In American Fork, that is, the interesting votes are in tonight's City Council meeting. The first action item on the agenda is to set the certified tax rate for the fiscal year which began last month. A 35 percent increase in the City's portion of the property tax was presented as what the City needs, but Mayor Thompson and possibly others are now pushing for a lower, 20 percent increase. This will involve shrinking the City's reserve and probably delaying some already overdue capital improvements. I expressed some concerns about that in a recent post (the one that ended with an ice-skating elephant), and I hope to hear some discussion of those concerns. Specifically, I'd like to have some sense of which capital improvements will be delayed. In that earlier post I called the 20 percent increase good news -- which it is, as long as 20 percent is actually enough. I expect 20 percent to pass, but I'll be very interested to see if the vote is unanimous. Will anyone oppose an increase, in a fit of sympathy for taxpayers as such or of simple hatred of taxes, or out of a desire to run for mayor in 2009? Will anyone oppose 20 percent because he or she thinks it is not enough of an increase?
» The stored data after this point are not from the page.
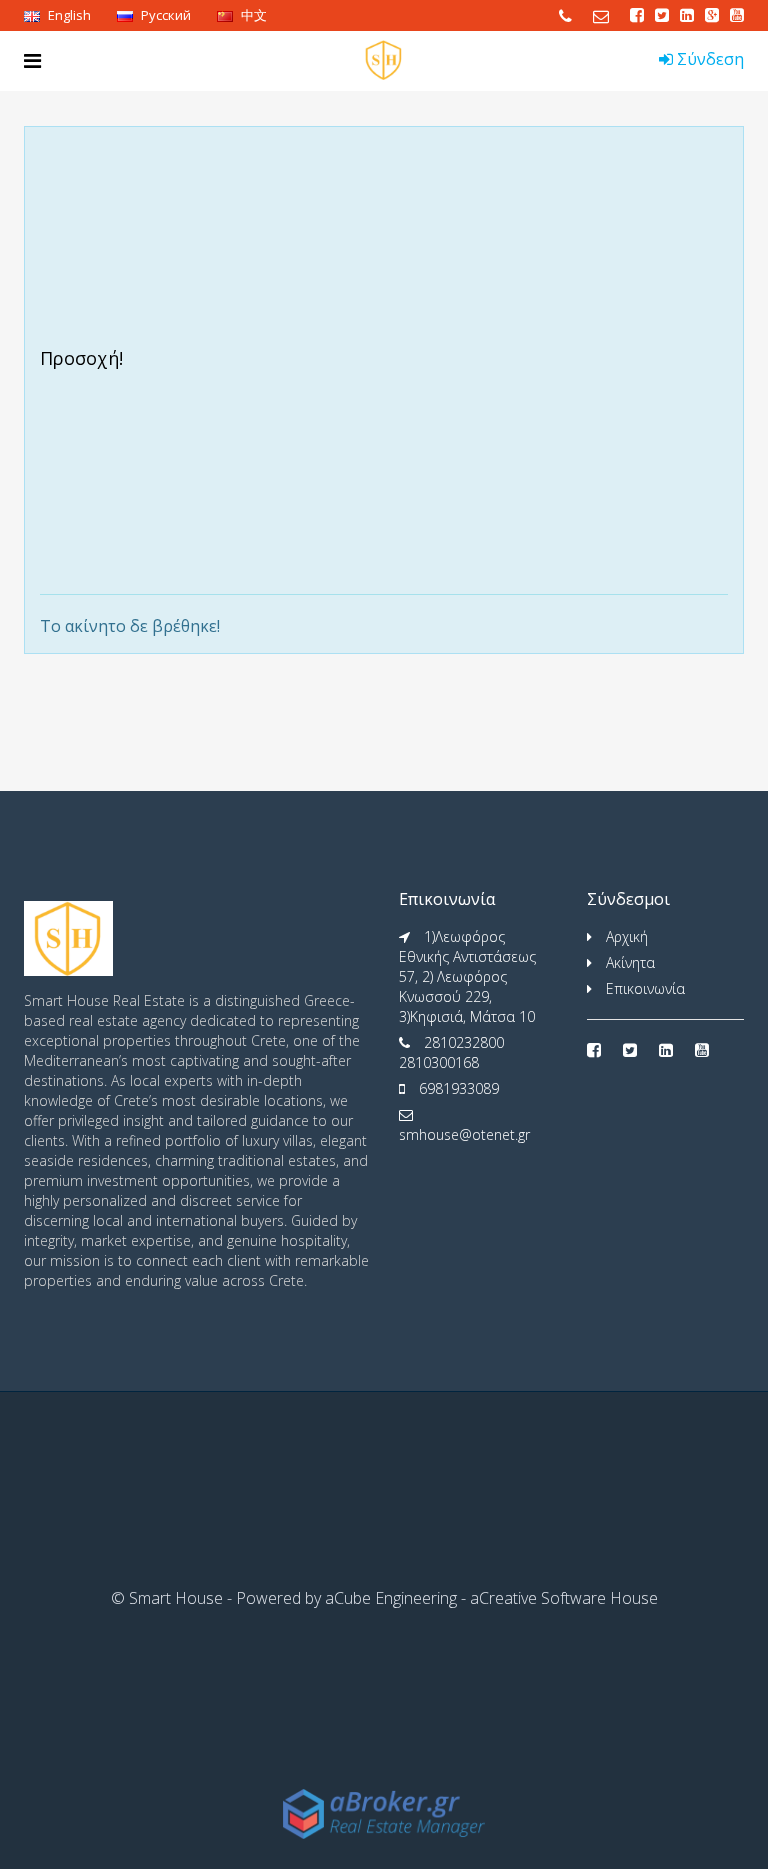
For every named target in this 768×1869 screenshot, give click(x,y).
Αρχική (627, 936)
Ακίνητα (630, 962)
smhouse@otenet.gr (464, 1134)
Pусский (164, 15)
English (68, 15)
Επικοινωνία (645, 988)
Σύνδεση (708, 59)
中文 (252, 15)
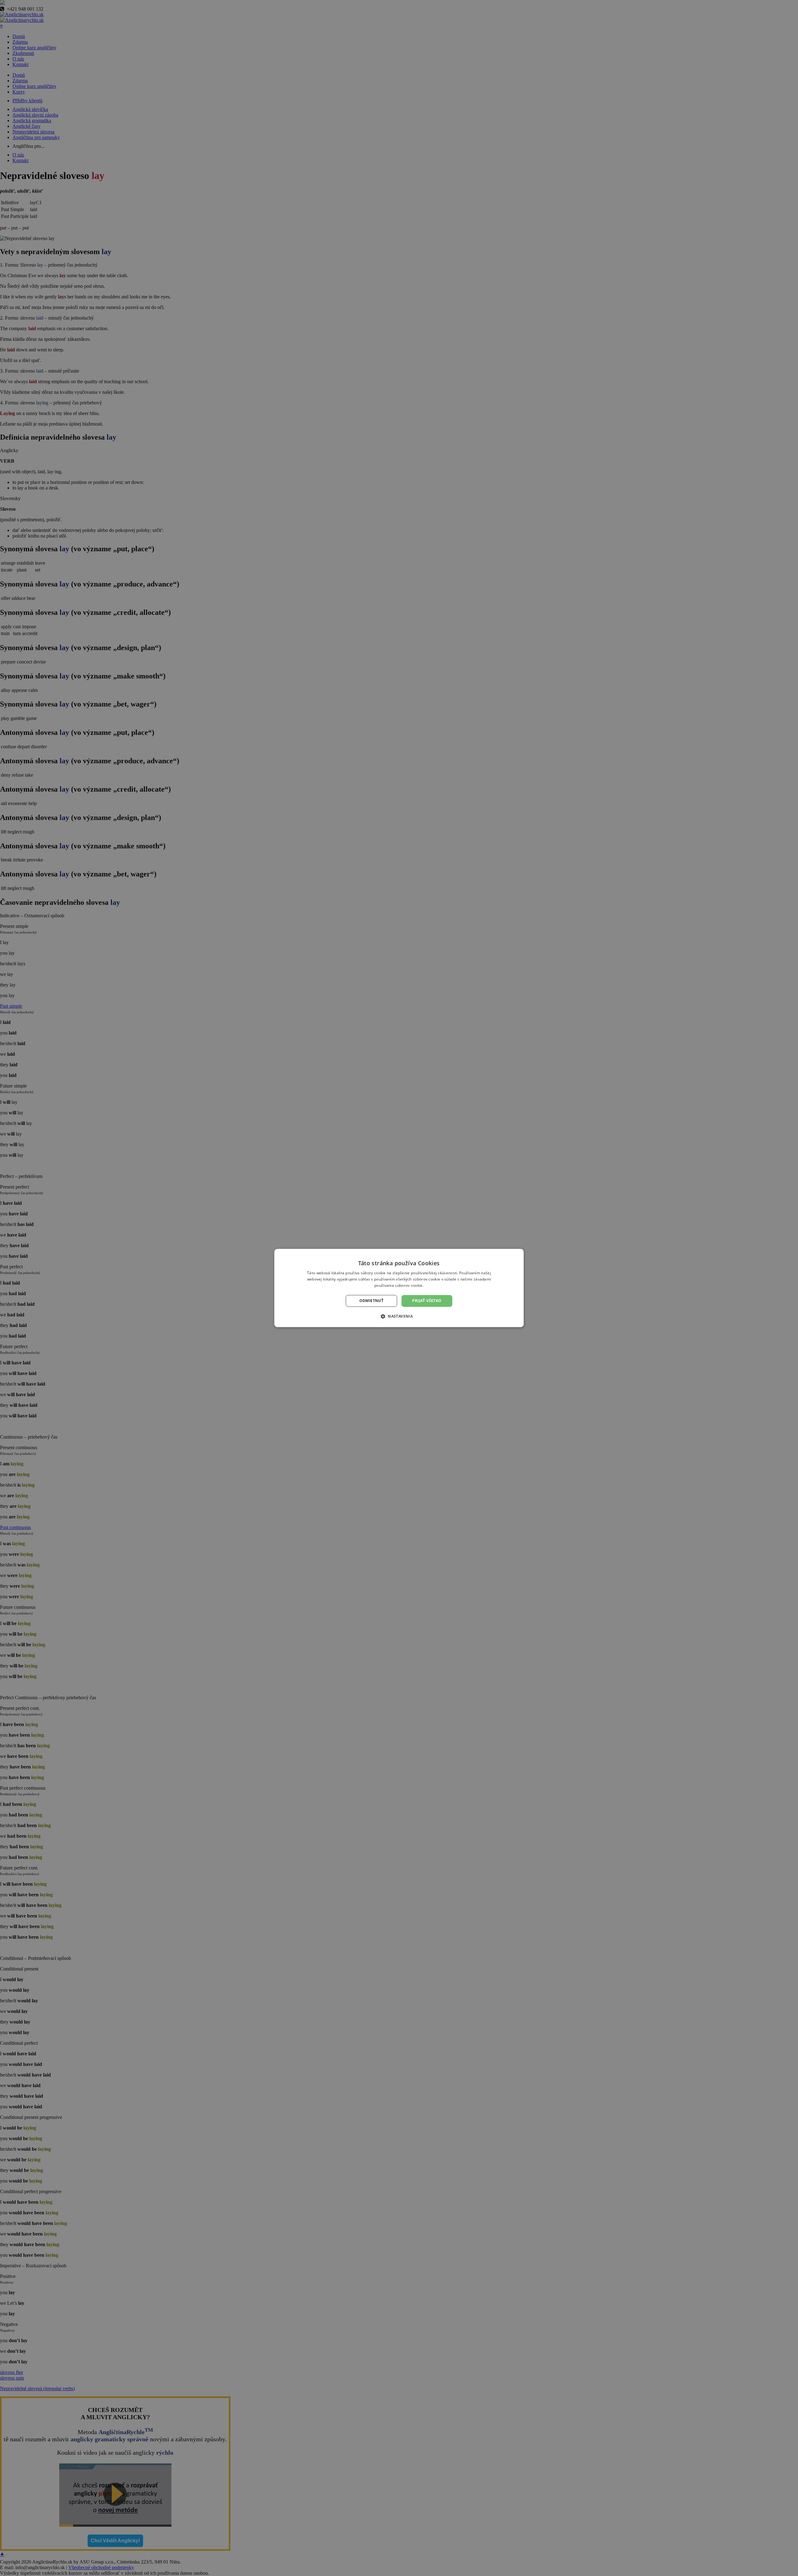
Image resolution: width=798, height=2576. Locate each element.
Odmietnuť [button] (371, 1300)
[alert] (399, 1288)
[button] (399, 1316)
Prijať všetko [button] (426, 1300)
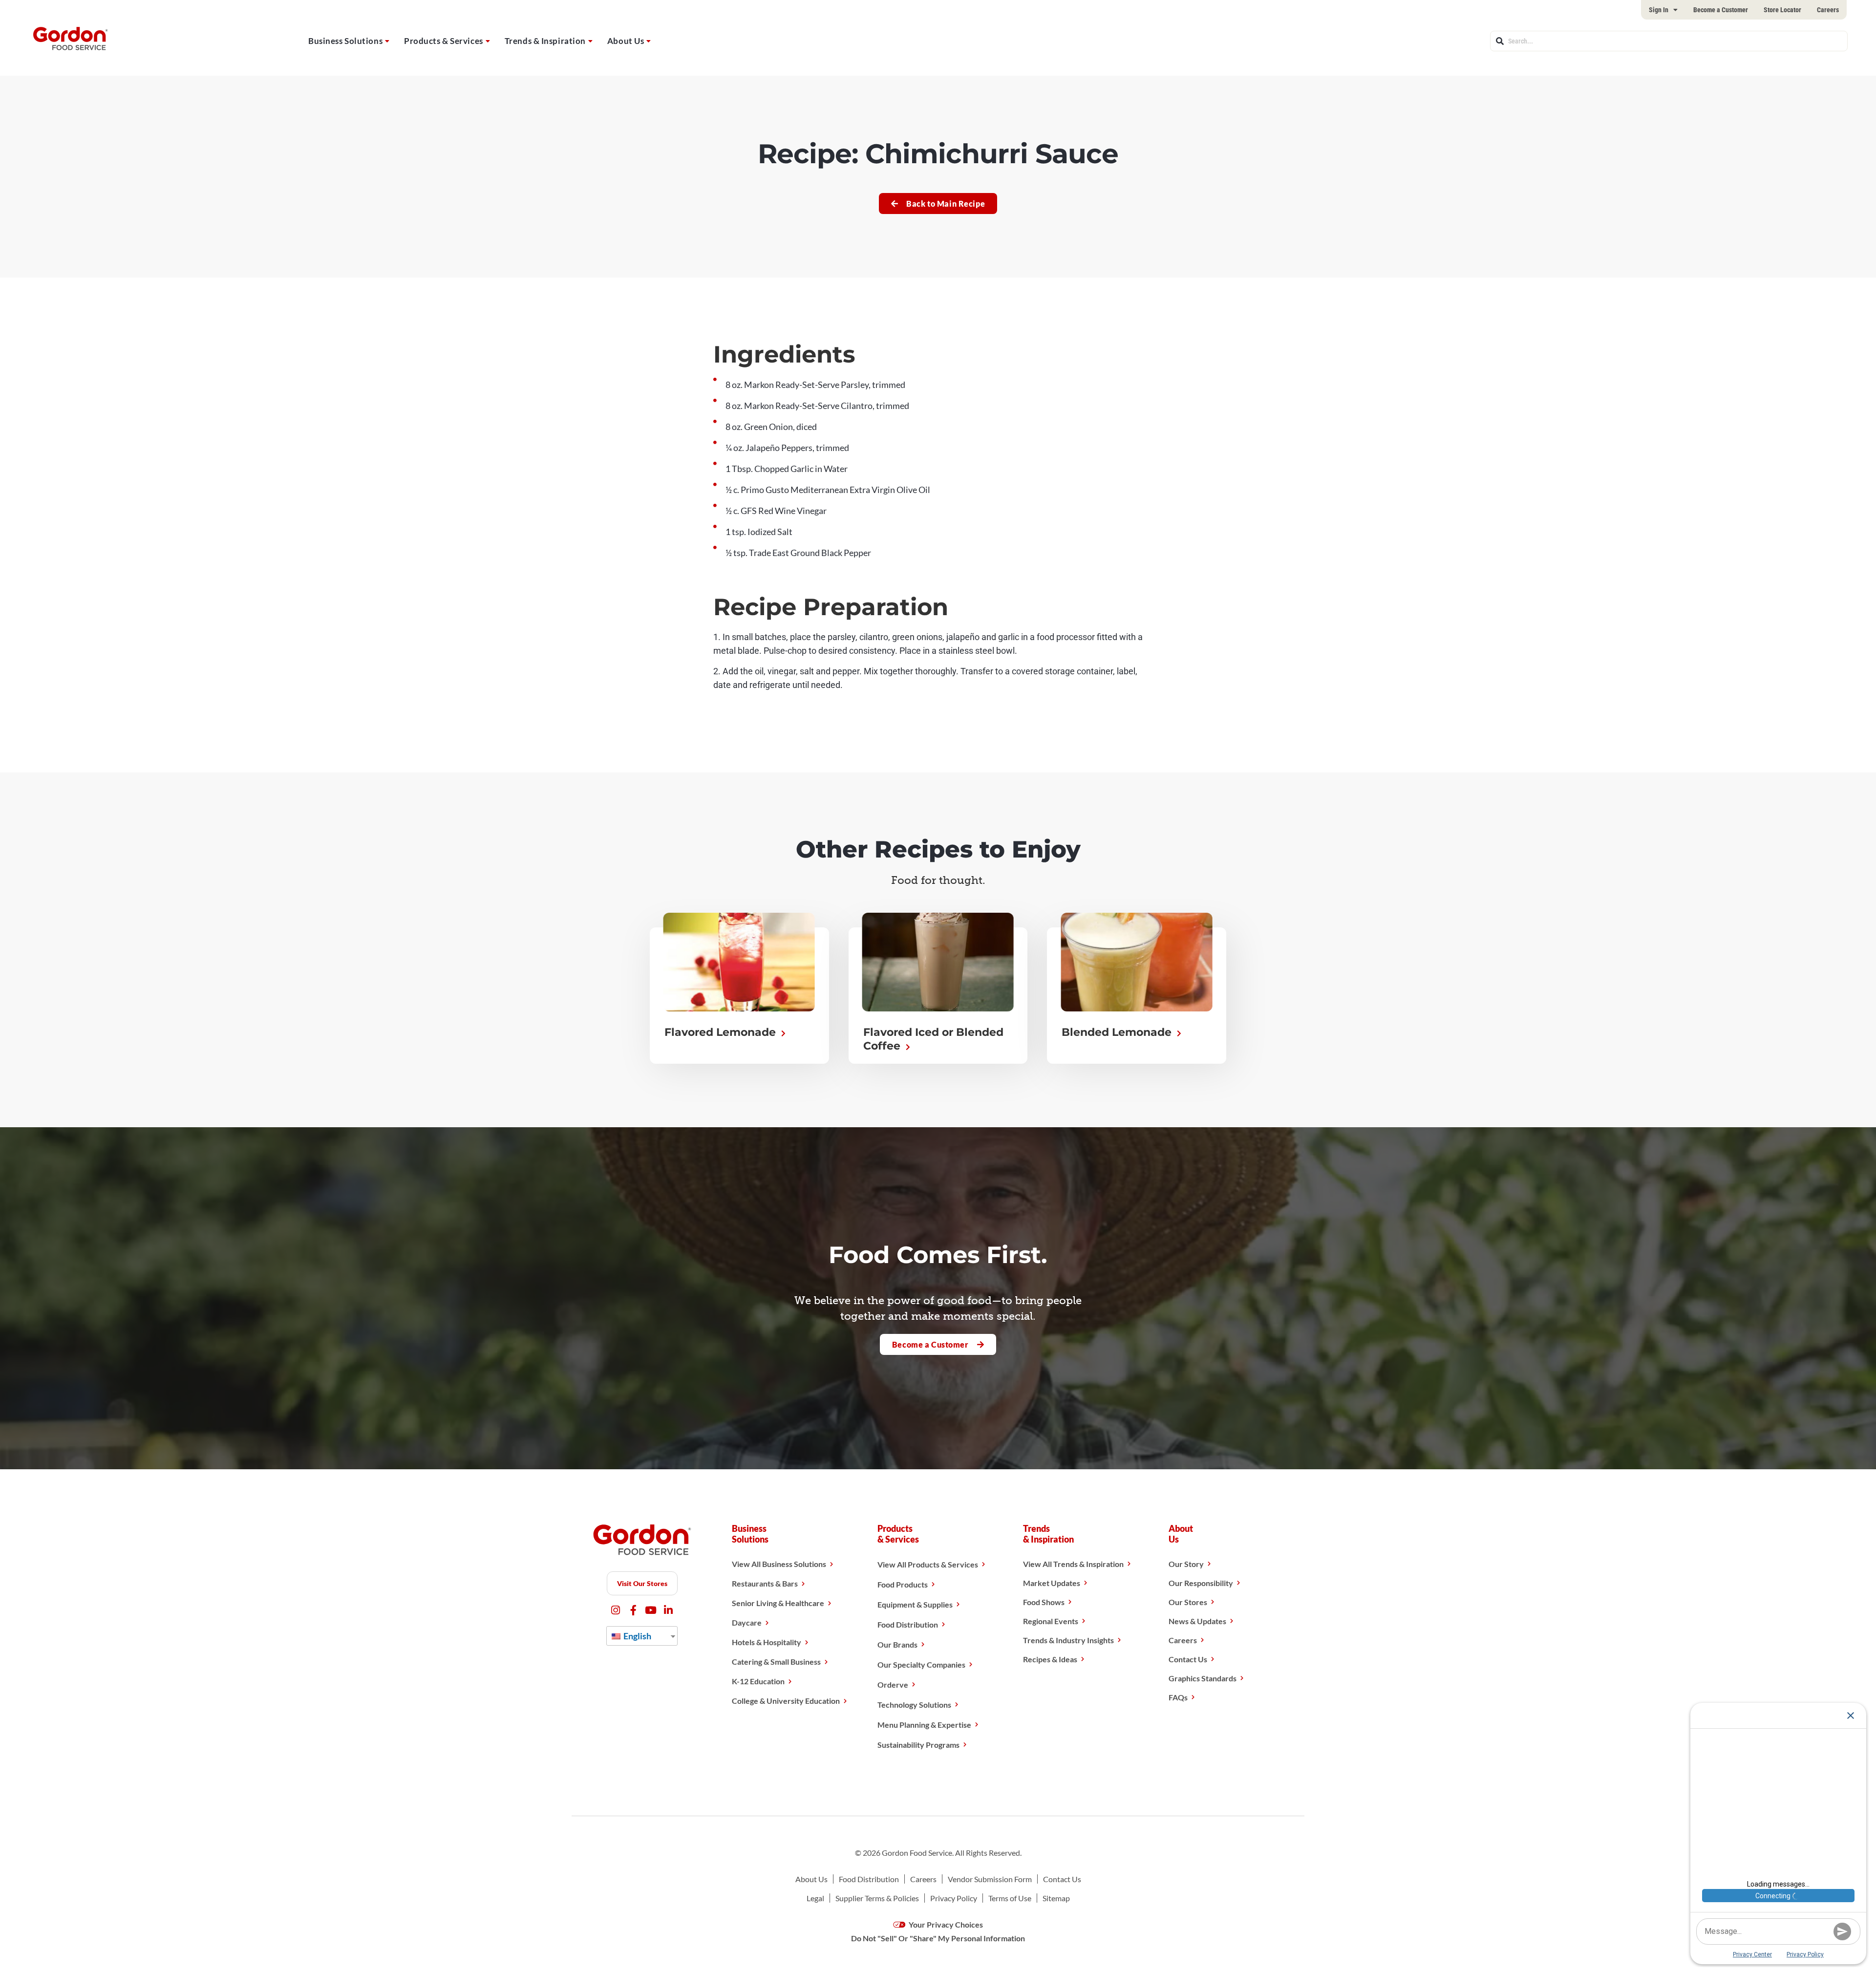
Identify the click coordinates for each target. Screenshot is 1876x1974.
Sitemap (1056, 1898)
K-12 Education (758, 1681)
The next two action items on tonight's American Fork City Council agenda relate to the 900 West flap I mentioned yesterday. It's fairly obvious that there will be at least two of the needed three votes to defeat the proposed change to commercial zoning. Will there be three? More? Will any member of the Council mention the dishonorable tactics of one side? Or will the Council and Mayor diplomatically pretend that both sides were virtuous and kind, and cite the merits alone as their reason for voting one way or the other? I'm not saying the diplomatic option would be a bad stance, but it is a point of curiosity. If I had to guess, I'd say the land will remain residential, but the vote will not be unanimous -- and no elected official will mention the bullying, even if some of the residents mention it, and even if more of it occurs in the meeting tonight.
"If I were on the Council" is a dangerous game, but . . . If I were on the Council, thinking of the need to put a water bond to public vote in November, I'd already be concerned about the impact of a tax increase on voter attitudes. But I would also wonder if it might be unwise to antagonize the well-organized, motivated folks in the northwest sector of American Fork by voting against them and with the Carson family. They are a political force to be reckoned with, and not just on this issue. They had a lot to do with who was elected to the Council in November 2005 and who was not. I wish other areas of the city displayed that level of political energy. I'd want them on my side going into the water vote.
I'll blog again tonight, when most or all of the results are in.